--- DATASET ENTRIES ---
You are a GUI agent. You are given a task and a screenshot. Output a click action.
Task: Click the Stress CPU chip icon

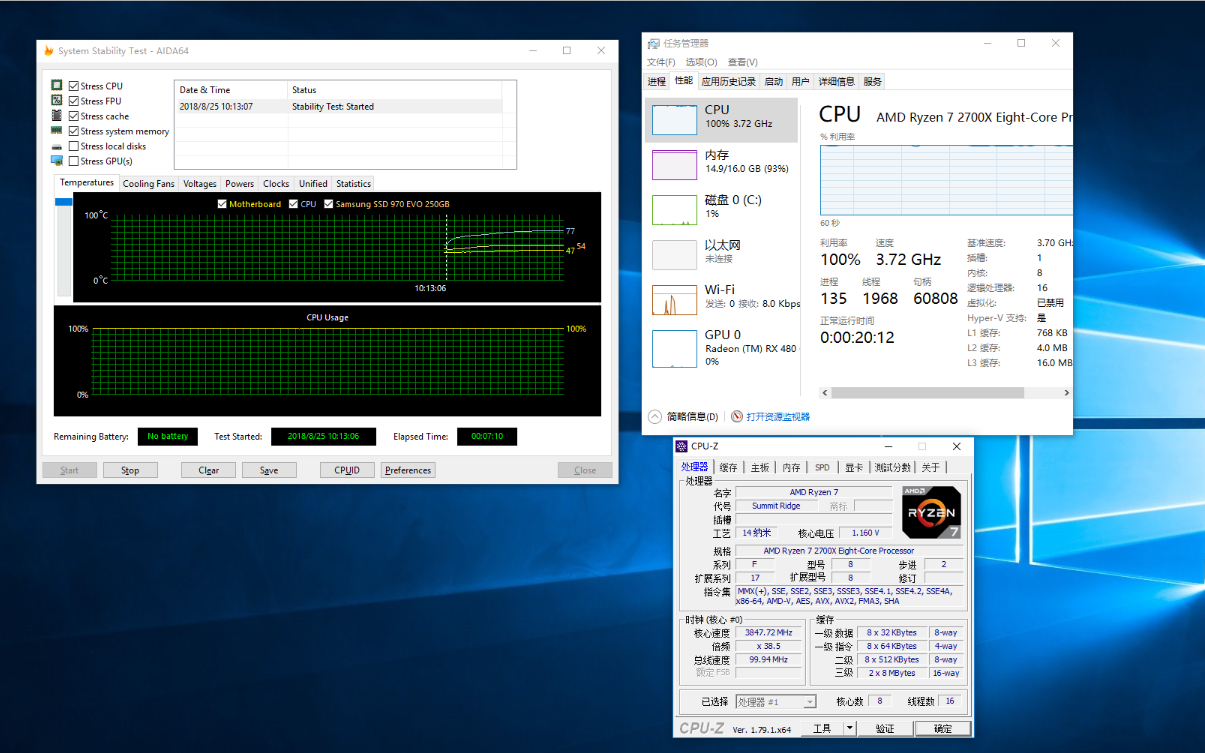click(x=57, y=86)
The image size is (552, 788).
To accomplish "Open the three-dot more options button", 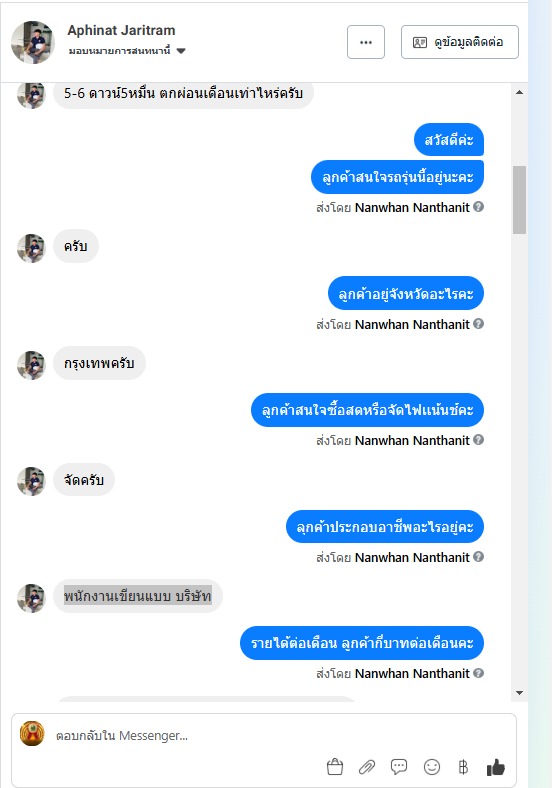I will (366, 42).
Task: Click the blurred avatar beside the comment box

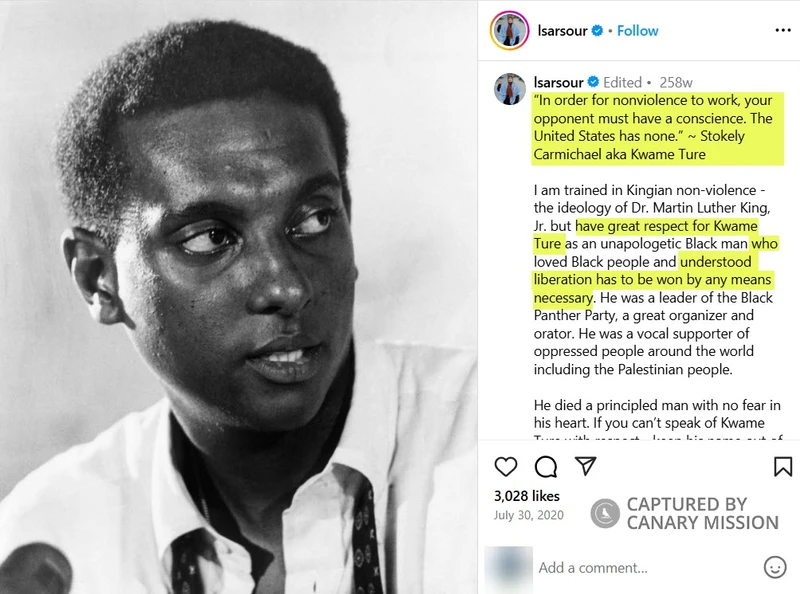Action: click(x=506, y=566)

* * *

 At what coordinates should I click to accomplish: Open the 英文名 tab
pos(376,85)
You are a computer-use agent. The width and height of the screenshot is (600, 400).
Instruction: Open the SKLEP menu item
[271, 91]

--- TASK DESCRIPTION ---
Show every line above that contains the word "agent", matching case exactly.

--- ANSWER TO THE PROBLEM ---
You are a GUI agent. You are given a task and a screenshot. Output a click action.
You are a computer-use agent. The width and height of the screenshot is (600, 400).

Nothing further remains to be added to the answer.